__Problem A__: In the text on silent hypoxia, why do some physicians think these patients do not appear short of breath? Answer in one to three sentences.
__Problem B__: Return the part of the silent hypoxia text that runs from "Silent hypoxia is" up to and including "and feel uncomfortable.", copied word for word.
__Problem C__: Resume the text on silent hypoxia in COVID-19, picking up right after its last sentence.

Text passage Block Start

Silent hypoxia and its role in COVID-19 detection
What is silent hypoxia and how can it occur?
Silent hypoxia is when a pulse oximetry check on a patient who does not appear to be short of breath, results in an oximetry finding lower than a physician would expect.
This occurs in a number of situations, but most recently it has made headlines because of the large number of incidences of this occurring in individuals diagnosed with COVID-19.
What is meant by the term ‘silent’ in silent hypoxia?
The term silent comes from the fact that the patient does not appear to be short of breath. They are not gasping, they do not have an increase in their respiratory rate, and they are not complaining of feeling air hunger or looking uncomfortable.
Most individuals, when their oxygen levels start to drop into the eighties or lower, will feel air hunger and start to breathe more rapidly and feel uncomfortable.
Breathing tends to be a very natural, easy thing for us to do. But when the oxygen level drops to that level, most individuals will have a sense of what is called dyspnea, or shortness of breath.
The reasons we become short of breath can include both the low oxygen level, as well as a high carbon dioxide level.
There are some physicians saying that the reason people are not appearing short of breath is that the carbon dioxide level may still be normal in these individuals. Therefore, it is not signaling any distress at that time.
Why is hypoxia thought to occur in some COVID-19 patients? Why is it occurring as silent hypoxia?
As with a lot of things regarding COVID-19, we are going to rely on more and more data and studies that show how many individuals develop silent hypoxia. There are probably many COVID-19 patients with hypoxemia who get missed because they are admitted and diagnosed for other reasons such as fever, cough, or other things of that nature.
I think we are going to need to look at a larger group of individuals to figure out why exactly the virus causes silent hypoxia, compared to other viruses like influenza, where it is not seen as often.
There is something different about this virus in the way that it affects the blood vessels and the airways. There are even some ideas that the virus is affecting the nervous system and affecting the actual mechanisms in our brain that help to regulate respiration.

Text passage Block End
Given data Block Start

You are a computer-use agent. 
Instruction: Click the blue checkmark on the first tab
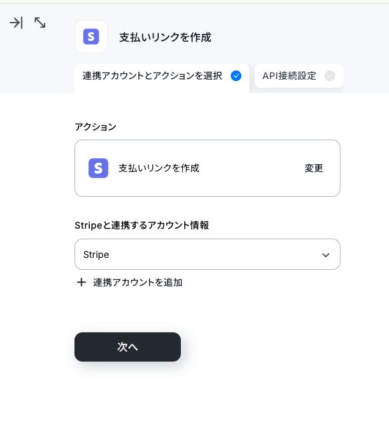pos(236,76)
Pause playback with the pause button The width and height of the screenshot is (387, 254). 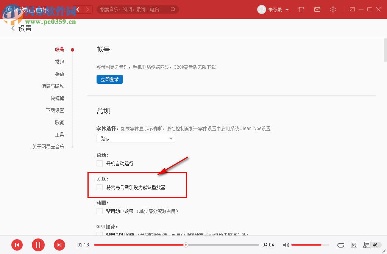click(x=38, y=245)
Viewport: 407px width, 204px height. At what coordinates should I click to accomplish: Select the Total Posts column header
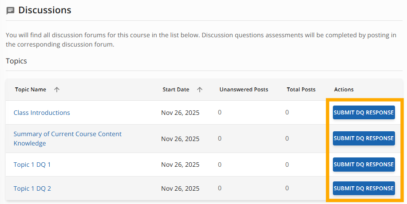[301, 90]
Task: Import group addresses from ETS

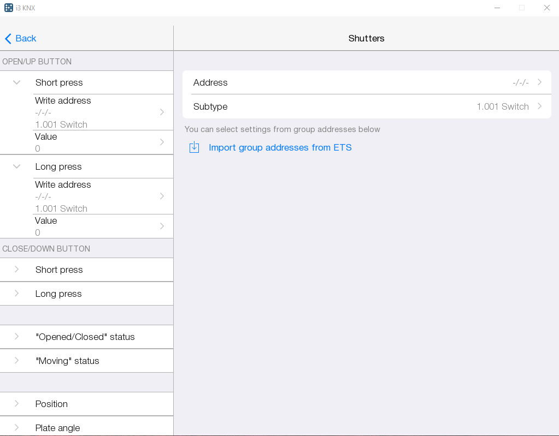Action: [x=280, y=147]
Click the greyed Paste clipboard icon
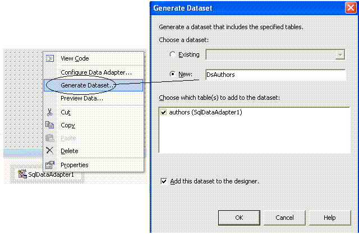The height and width of the screenshot is (235, 359). coord(49,138)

Given data Block End

__Response area A__: Shortness of breath can come from a low oxygen level or a high carbon dioxide level. Some physicians say these patients' carbon dioxide level may still be normal, so it is not signaling any distress yet.

__Response area B__:
Silent hypoxia is when a pulse oximetry check on a patient who does not appear to be short of breath, results in an oximetry finding lower than a physician would expect.
This occurs in a number of situations, but most recently it has made headlines because of the large number of incidences of this occurring in individuals diagnosed with COVID-19.
What is meant by the term ‘silent’ in silent hypoxia?
The term silent comes from the fact that the patient does not appear to be short of breath. They are not gasping, they do not have an increase in their respiratory rate, and they are not complaining of feeling air hunger or looking uncomfortable.
Most individuals, when their oxygen levels start to drop into the eighties or lower, will feel air hunger and start to breathe more rapidly and feel uncomfortable.

__Response area C__:
The mechanism of why oxygen levels drop has to do with how well the blood flow through the lungs matches the airflow through the lungs. For some reason, which we cannot identify yet, in certain patients the virus affects both the blood vessels in the lungs, as well as air sacs in the lungs, mismatching the flow of blood and air, causing the oxygen levels to drop.
The reason that individuals are not feeling as short of breath or looking to be short of breath is still a bit of a mystery. As with a lot of things to do with COVID-19, this has not been determined yet.
Perhaps the virus is affecting the blood vessels lack of ability to contract and constrict the way they are supposed to, or perhaps there is actually some central effect on the brain where the respiratory effort is not picked up because the virus is affecting the brain's ability to recognize the hypoxia.
It may be that the oxygen level is dropping without changing much in the way of the lung's mechanics, meaning that the lung is not becoming stiffer and the patient is not feeling any distress when they are breathing in and out, because there is no increase in breathing work.
The lungs may not be sensing that the oxygen level is dropping, but the concern is that the other organs in the body are not getting as much oxygen as they need.
There are a lot of theories right now as to why this virus is acting differently, but answers are going to take time. We cannot identify how many people or which individuals go on to develop silent hypoxia at the moment.